**REQUIREMENT**
For the entries that follow, restate word for word the line containing "Sort by the Langue column header", the line containing "This screenshot has width=879, height=587.", and every line that lies between them.

**DATA SUPPLIED**
═══

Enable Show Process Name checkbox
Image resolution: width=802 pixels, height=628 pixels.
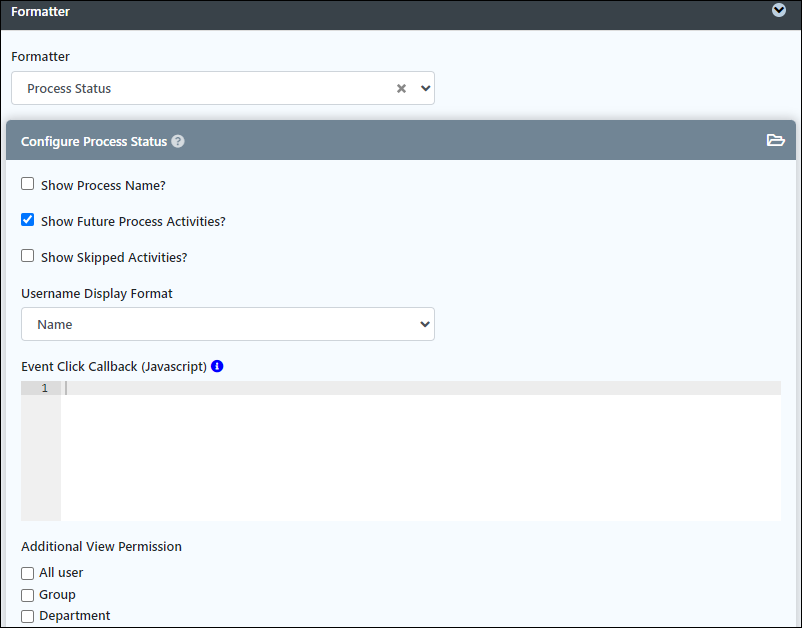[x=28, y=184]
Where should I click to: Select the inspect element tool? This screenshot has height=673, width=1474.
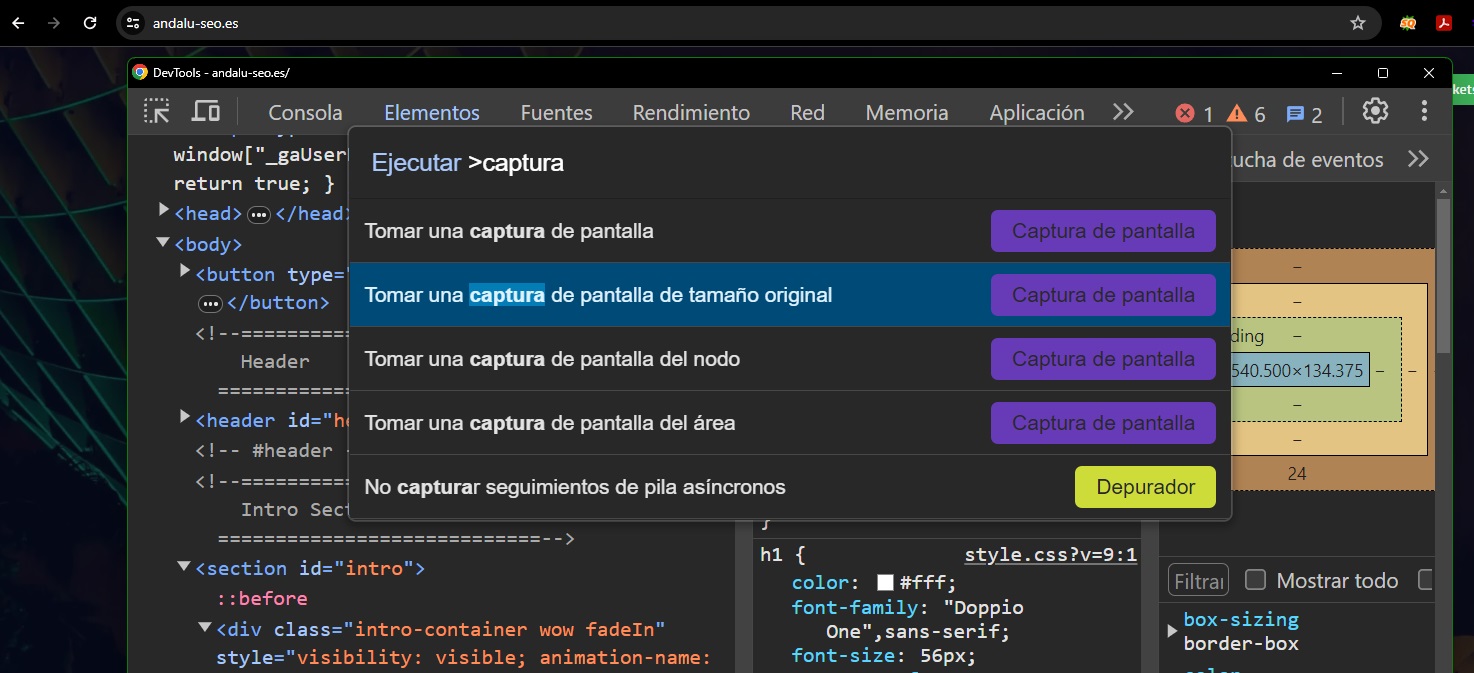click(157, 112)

═══

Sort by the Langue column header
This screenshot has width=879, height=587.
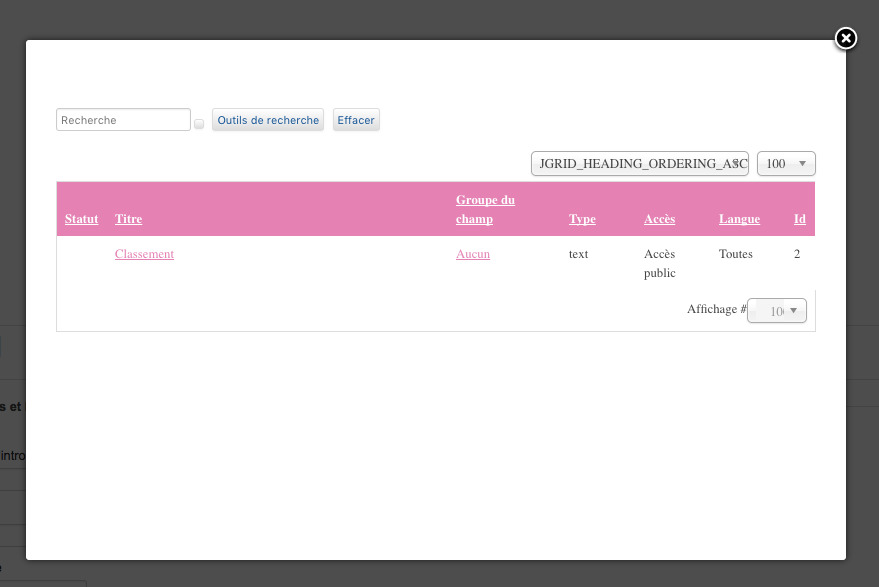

═══

**ANSWER SECTION**
Sort by the Langue column header
This screenshot has width=879, height=587.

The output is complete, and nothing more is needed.